Final answer:
A hypothesis test was performed using the broker's sample data, comparing the sample proportion to the surveyed proportion of 48.8%. A z-score of 2.51 was calculated, which exceeds the critical z-value range for a 0.05 significance level two-tailed test, leading to the rejection of the null hypothesis, suggesting the survey might be inaccurate.
Step-by-step explanation:
To determine whether the survey can be considered accurate, we perform a hypothesis test using the broker's sample data. The null hypothesis is that the true proportion of families owning stock is equal to 48.8%, as stated by the survey. The alternative hypothesis is that the true proportion of families owning stock is different from 48.8%.
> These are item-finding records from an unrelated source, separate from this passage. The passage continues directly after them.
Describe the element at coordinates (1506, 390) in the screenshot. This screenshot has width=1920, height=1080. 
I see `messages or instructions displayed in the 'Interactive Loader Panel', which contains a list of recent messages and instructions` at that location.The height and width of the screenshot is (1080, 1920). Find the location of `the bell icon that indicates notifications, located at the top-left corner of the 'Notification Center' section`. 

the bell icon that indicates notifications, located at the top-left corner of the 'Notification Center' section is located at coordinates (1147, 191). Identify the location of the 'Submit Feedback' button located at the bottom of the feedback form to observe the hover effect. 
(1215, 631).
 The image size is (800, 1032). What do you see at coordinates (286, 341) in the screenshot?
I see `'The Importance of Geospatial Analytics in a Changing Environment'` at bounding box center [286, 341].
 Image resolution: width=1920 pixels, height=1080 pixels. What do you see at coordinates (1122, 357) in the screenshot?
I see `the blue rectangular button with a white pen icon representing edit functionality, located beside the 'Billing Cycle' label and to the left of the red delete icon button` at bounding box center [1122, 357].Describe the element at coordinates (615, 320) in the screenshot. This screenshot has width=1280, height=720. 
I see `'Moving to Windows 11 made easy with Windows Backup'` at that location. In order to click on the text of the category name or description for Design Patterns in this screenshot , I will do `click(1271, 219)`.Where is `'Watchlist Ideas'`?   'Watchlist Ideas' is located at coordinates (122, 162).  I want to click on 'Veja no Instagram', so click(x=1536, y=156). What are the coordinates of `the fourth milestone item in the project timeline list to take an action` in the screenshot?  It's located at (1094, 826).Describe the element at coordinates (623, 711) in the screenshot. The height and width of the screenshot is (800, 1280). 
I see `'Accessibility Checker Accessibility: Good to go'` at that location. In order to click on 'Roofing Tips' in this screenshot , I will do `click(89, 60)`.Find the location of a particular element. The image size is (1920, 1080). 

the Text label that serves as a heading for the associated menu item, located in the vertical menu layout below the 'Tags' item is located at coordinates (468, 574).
The sample proportion (p-hat) is calculated by dividing the number of families owning stock in the sample (142) by the total number of families in the sample (250), which is 0.568 (56.8%). To perform the hypothesis test, we use the standard error of the proportion, which is given by the formula SE = sqrt(p(1-p)/n), where p is the proportion from the survey and n is the sample size. In this case, SE = sqrt(0.488(1-0.488)/250) = 0.0319.
Next, we calculate the z-score, which tells us how far the sample proportion is from the hypothesized proportion in terms of standard errors. The z-score is given by (p-hat - p) / SE. For our data, the z-score is (0.568 - 0.488) / 0.0319 = 2.51.
At the 0.05 significance level, we look at the critical z-values, which are approximately -1.96 and 1.96 for a two-tailed test. Since our calculated z-score of 2.51 is outside this range, we reject the null hypothesis, meaning the survey result of 48.8% could be inaccurate based on the broker's sample.